В этот момент, единственный раз за много месяцев, я пожалел о своем решении. Что бы ни случилось в Приэре, что бы я ни получил, ни пережил, или ни узнал - моя привязанность к Гурджиеву существенно не уменьшилась. Я понял, хотя и не сразу, что, если бы он в какое-нибудь время поставил вопрос о моем отъезде на личный, эмоциональный уровень - о конце моей личной связи с ним - я, вероятно, не уехал бы. Он не сделал этого - как я сказал, по-моему, он всегда играл честно.
Эпилог
Что подействовало на меня как на ребенка в мои годы, проведенные с Гурджиевым, и что я узнал в Приэре?
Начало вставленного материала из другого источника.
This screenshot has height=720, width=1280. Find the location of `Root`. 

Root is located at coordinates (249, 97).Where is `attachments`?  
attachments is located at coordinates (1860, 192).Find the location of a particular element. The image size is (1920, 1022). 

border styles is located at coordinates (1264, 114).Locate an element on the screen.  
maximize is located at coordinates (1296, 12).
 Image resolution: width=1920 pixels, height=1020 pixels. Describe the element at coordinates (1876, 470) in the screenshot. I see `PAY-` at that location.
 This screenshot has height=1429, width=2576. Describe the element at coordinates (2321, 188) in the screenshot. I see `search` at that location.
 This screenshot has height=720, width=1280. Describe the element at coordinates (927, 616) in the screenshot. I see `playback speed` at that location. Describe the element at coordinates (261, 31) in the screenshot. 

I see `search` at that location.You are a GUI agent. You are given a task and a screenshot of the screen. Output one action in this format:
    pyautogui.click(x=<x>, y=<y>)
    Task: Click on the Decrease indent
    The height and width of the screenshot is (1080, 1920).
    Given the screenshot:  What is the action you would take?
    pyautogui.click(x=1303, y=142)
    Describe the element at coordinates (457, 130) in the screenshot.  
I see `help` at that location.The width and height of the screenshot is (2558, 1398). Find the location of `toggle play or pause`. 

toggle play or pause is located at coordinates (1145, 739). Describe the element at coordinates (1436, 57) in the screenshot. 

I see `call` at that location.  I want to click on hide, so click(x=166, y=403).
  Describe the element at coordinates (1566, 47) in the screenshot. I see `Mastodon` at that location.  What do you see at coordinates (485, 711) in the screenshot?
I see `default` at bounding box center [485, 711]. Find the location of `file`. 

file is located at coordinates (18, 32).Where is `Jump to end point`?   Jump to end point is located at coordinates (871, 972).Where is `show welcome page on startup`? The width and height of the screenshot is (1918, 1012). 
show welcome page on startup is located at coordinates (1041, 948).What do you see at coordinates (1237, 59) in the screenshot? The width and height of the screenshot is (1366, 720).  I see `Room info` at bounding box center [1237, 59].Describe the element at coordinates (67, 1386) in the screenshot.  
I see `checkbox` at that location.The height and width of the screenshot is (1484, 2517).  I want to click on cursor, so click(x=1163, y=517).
Меня искушали ответить на этот вопрос другим вопросом: "Как можно оценить такое переживание?". В Приэре не было обучения или образования, которое с пользой служило бы, чтобы подготовить какого-нибудь человека для успеха, в обычном смысле слова; я не узнал достаточно, чтобы поступить в колледж - я не мог даже выдержать выпускной экзамен средней школы. Я не стал благотворительным, благоразумным или даже более компетентным человеком в каком-нибудь явном смысле. Я не стал счастливее; я не стал более спокойным или менее беспокойным человеком. Некоторые вещи, которые я узнал - что жизнь живется сегодня - прямо теперь - и что факт смерти неизбежен, что человек является сложным, спутанным и необъяснимым, незначительным выступом во вселенной - являются, возможно, вещами, которые я мог бы узнать где угодно.
Однако, я мог бы вернуться к 1924 году и повторить, что каким бы ни было еще существование или каким бы ни могло быть - оно является подарком. И, подобно все подаркам... возможно что угодно... там, внутри коробки, может быть чудо.